**PROVIDED RECORDS**
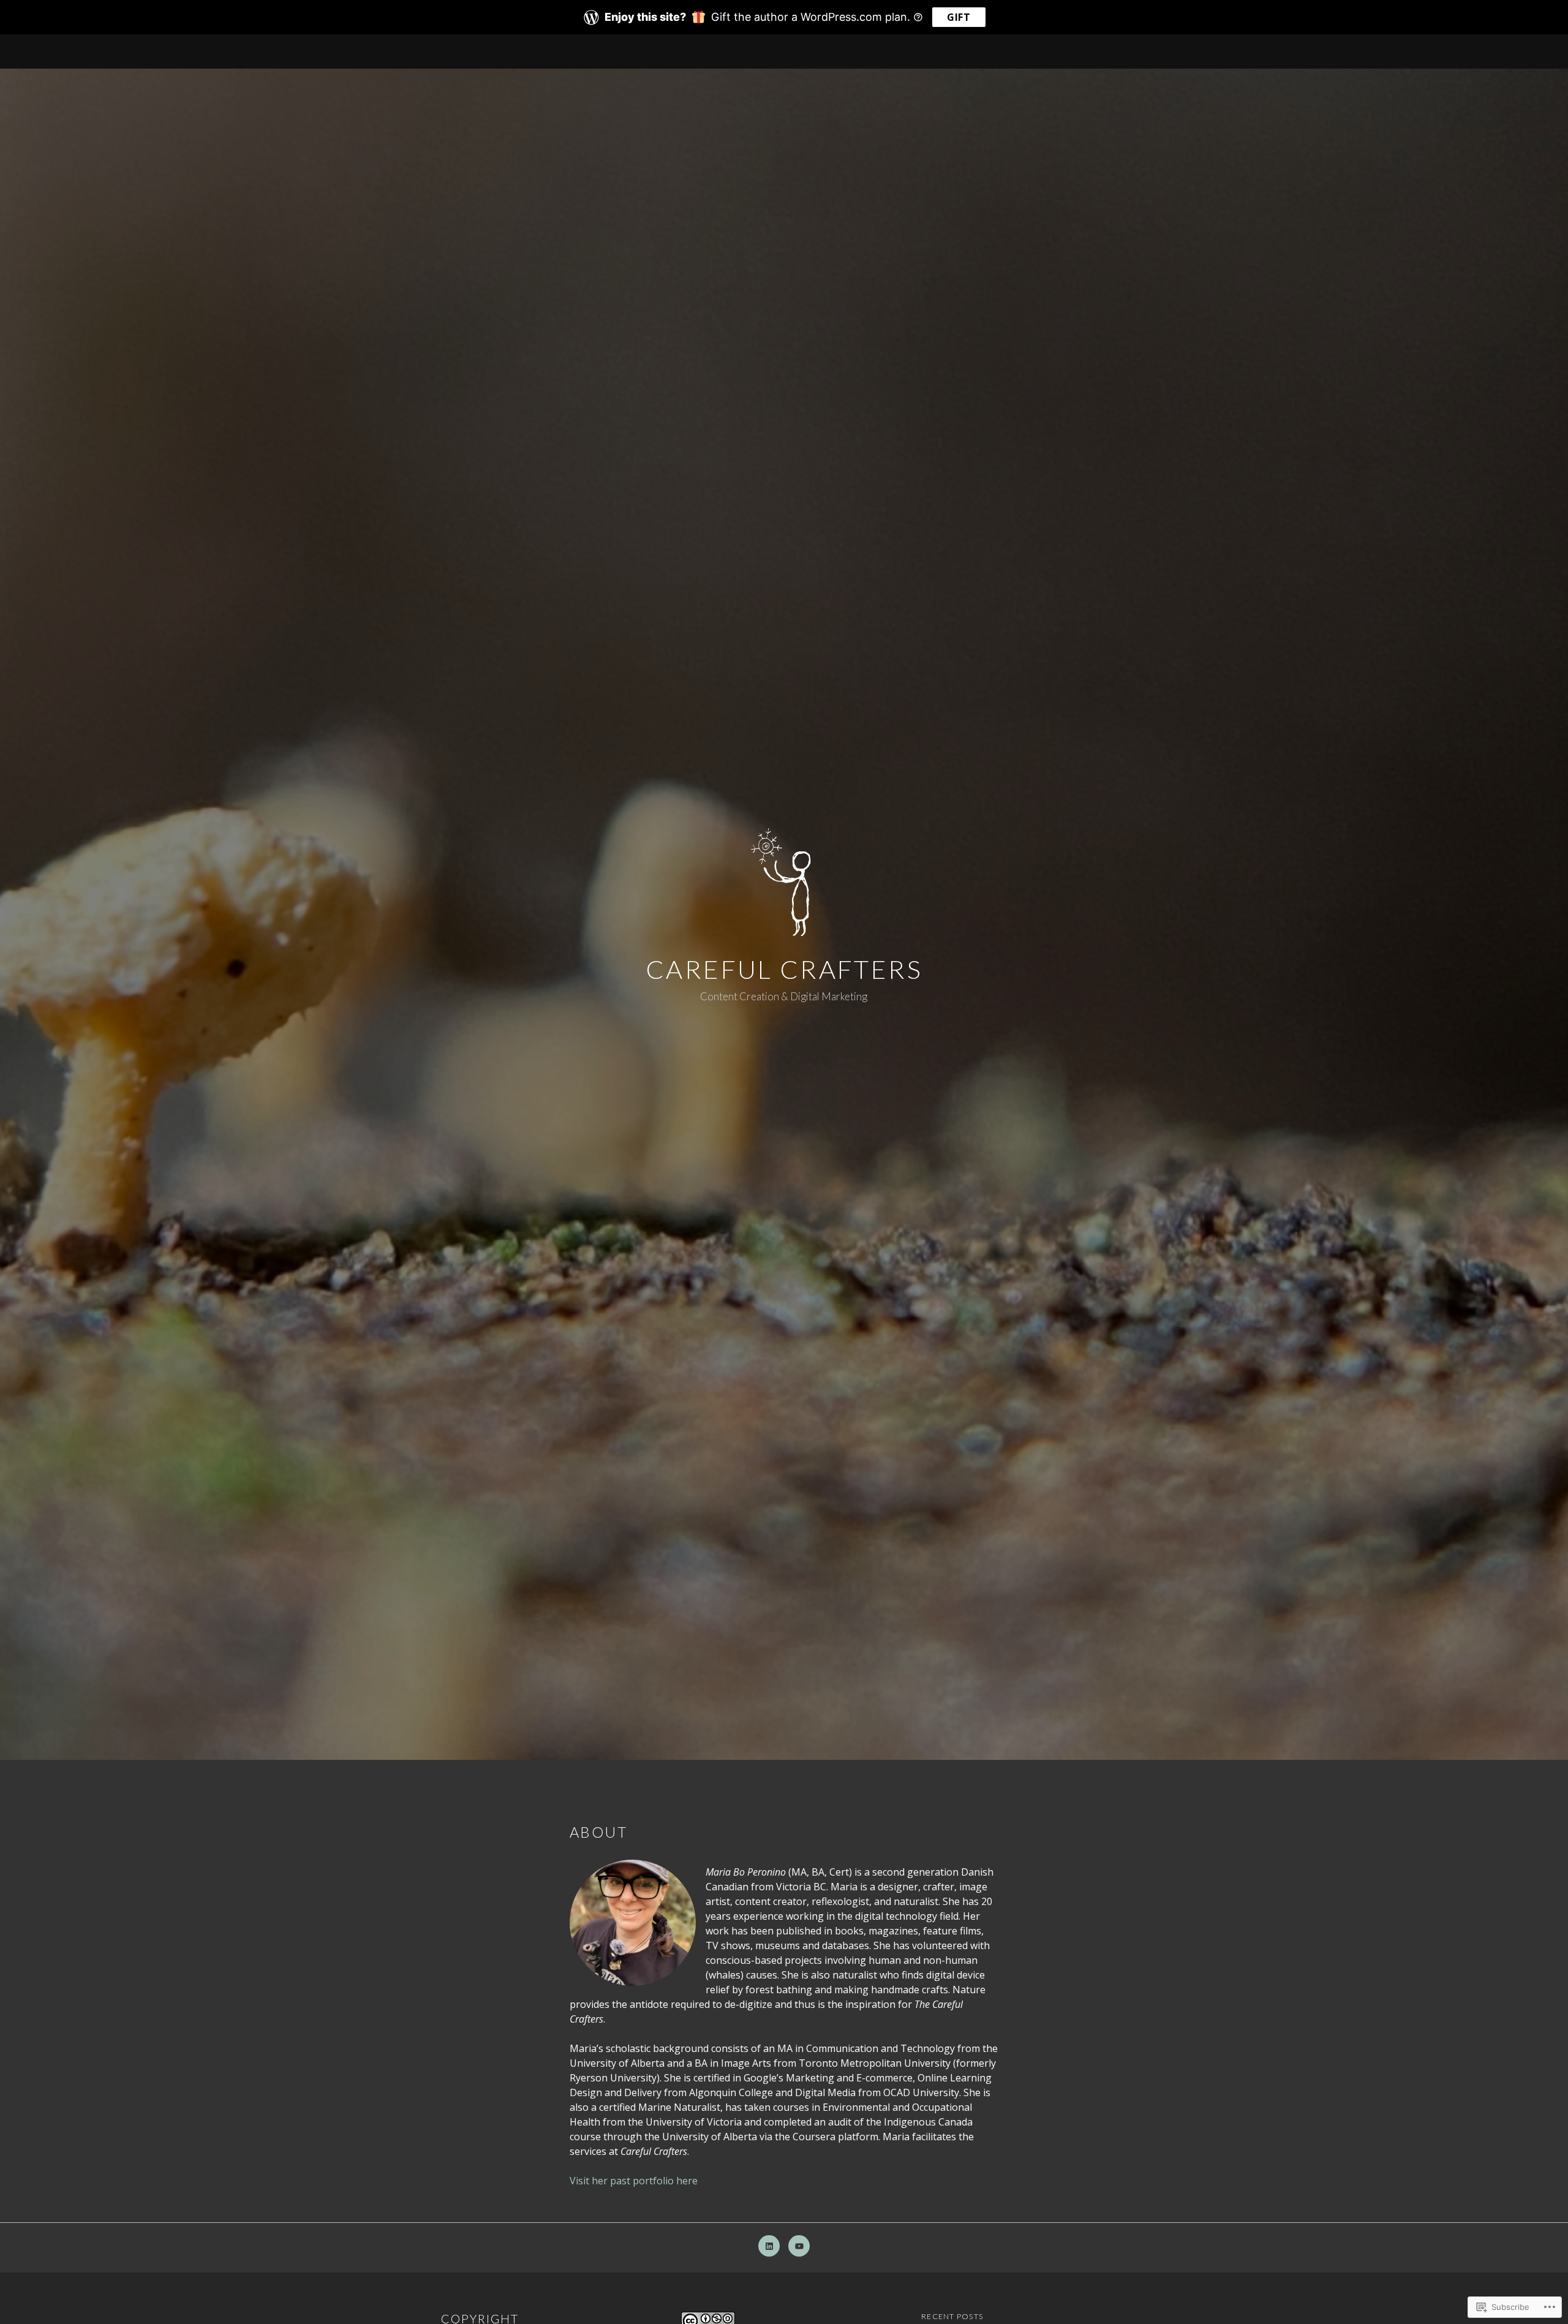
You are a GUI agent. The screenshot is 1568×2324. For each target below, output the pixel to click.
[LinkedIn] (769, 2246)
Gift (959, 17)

---

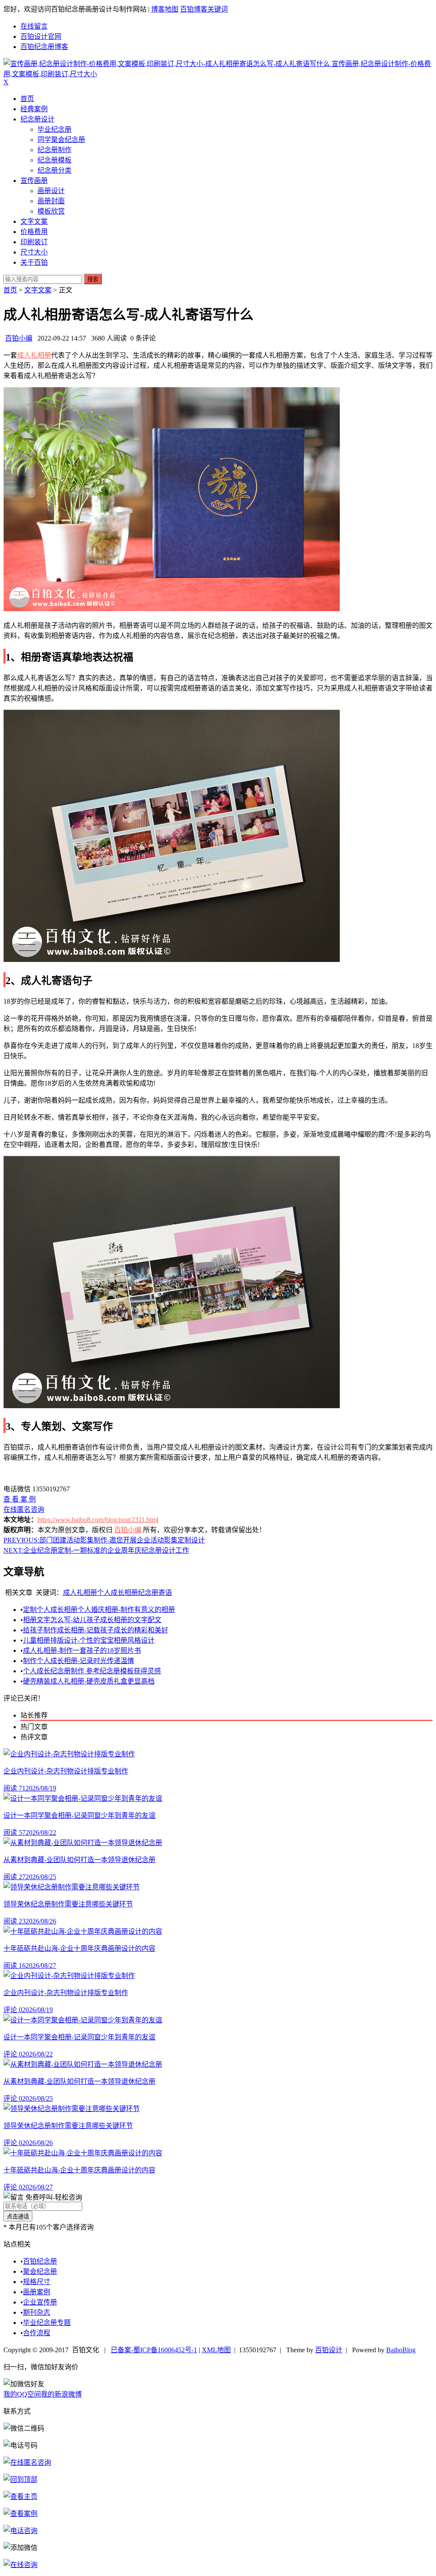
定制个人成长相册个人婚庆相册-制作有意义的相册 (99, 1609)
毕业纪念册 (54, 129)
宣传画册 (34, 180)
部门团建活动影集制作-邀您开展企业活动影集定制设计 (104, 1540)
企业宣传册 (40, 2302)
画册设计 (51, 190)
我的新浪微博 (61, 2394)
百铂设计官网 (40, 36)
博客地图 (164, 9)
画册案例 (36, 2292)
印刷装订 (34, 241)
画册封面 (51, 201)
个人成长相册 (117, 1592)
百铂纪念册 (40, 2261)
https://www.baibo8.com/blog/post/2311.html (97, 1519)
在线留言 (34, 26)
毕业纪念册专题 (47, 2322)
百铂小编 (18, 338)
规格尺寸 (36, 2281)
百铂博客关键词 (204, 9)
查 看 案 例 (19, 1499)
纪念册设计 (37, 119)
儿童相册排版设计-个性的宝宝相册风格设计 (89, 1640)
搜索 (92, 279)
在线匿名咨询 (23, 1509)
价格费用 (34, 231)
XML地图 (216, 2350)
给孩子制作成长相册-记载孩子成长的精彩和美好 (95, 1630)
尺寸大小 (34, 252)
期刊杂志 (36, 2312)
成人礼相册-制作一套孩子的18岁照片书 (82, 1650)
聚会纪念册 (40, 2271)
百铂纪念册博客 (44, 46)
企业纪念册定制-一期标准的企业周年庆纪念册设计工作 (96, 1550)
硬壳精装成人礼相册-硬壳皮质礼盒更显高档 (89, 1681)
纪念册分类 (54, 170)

**ASSIGNMENT**
Write out, from the lines above, only those from the line with "搜索 (92, 279)" to the line with "纪念册分类 (54, 170)", exactly as given, including the first and the last.

**WORKED SOLUTION**
搜索 (92, 279)
在线匿名咨询 (23, 1509)
价格费用 (34, 231)
XML地图 (216, 2350)
给孩子制作成长相册-记载孩子成长的精彩和美好 (95, 1630)
尺寸大小 (34, 252)
期刊杂志 (36, 2312)
成人礼相册-制作一套孩子的18岁照片书 (82, 1650)
聚会纪念册 (40, 2271)
百铂纪念册博客 (44, 46)
企业纪念册定制-一期标准的企业周年庆纪念册设计工作 (96, 1550)
硬壳精装成人礼相册-硬壳皮质礼盒更显高档 (89, 1681)
纪念册分类 (54, 170)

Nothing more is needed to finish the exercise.